Тем более что папа с мамой купили ей гитару. Однажды в выходные они, празднично нарядившиеся, как наряжались в гости, ушли из дома, а вернувшись, с радостными лицами развернули большой сверток. В нем была золотистая, солнечного цвета, с серебряными струнами, с изысканной маленькой головкой красавица-гитара. «Продавец нам сказал, что для девочки лучше гитара, гармошку нам не посоветовали», — объяснил Василий Иванович. Какой был умница этот продавец! С тех пор с гитарой Таня не расставалась.

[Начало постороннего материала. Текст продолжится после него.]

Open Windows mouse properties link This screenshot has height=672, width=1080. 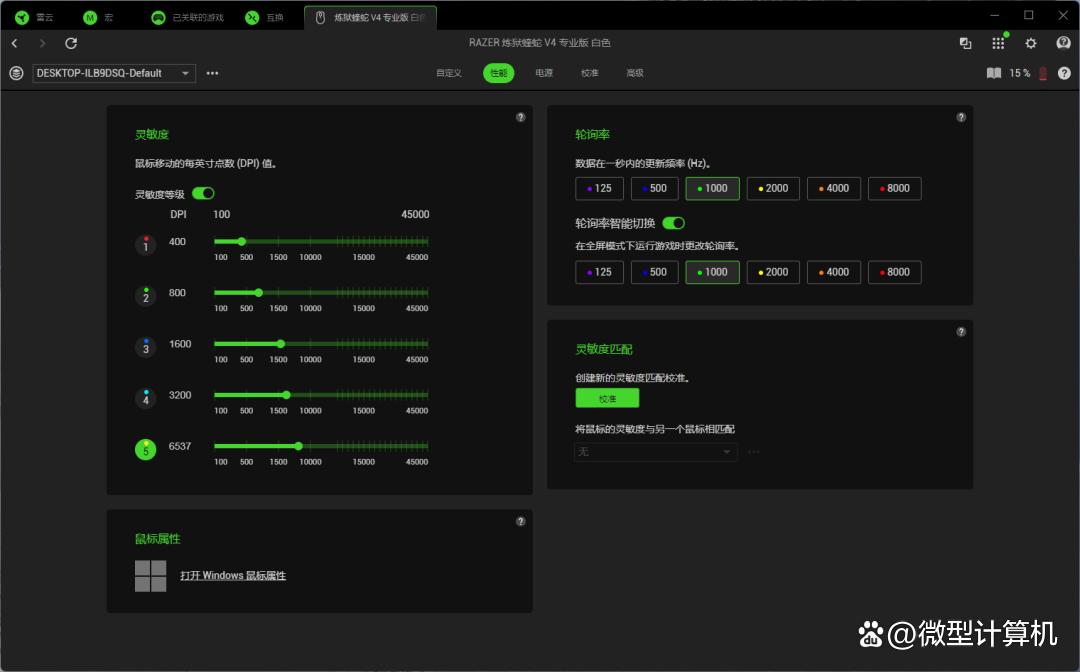tap(233, 576)
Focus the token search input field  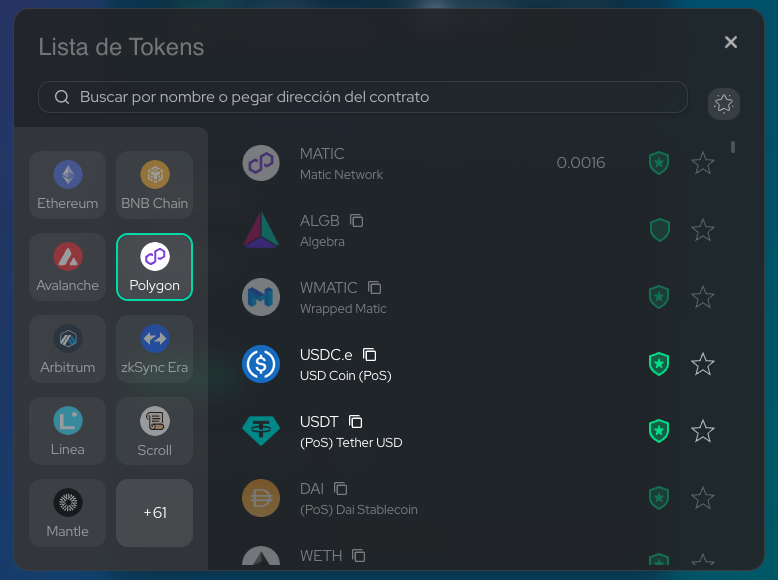[x=370, y=97]
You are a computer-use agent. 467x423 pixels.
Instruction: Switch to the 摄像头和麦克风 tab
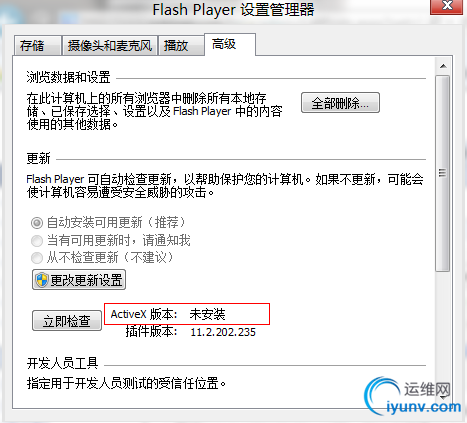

А Галя, ее старшая сестра, тем временем стала совсем взрослой. Она уже училась в техникуме, была, как и в детстве, очень красивой, ее часто приглашали в кино и в театры, и папа с мамой ее отпускали. Вернувшись, она рассказывала Тане, какой чудесный фильм она смотрела. «Представляешь, по Островскому. Играли такие артисты замечательные: Ливанов, Тарасова… Дружников — совсем молодой актер, он играл Незнамова. Такой красавец необыкновенный, так он мне понравился». Потом Таня тоже смотрела этот фильм, смотрела во всех кинотеатрах, где показывали «Без вины виноватые», и соглашалась с Галей. Время забывалось, время отходило на второй план, и оставалось только чудо искусства, только драма вневременная, только чувства вечные. Это чудо не исчезло и много лет спустя, когда, уже сама став актрисой, она снова смотрела этот старый фильм. И еще раз убеждалась, что настоящее искусство не стареет, не может постареть, время над ним не властно. А Дружников стал ее кумиром и первой девичьей любовью — заочной, разумеется.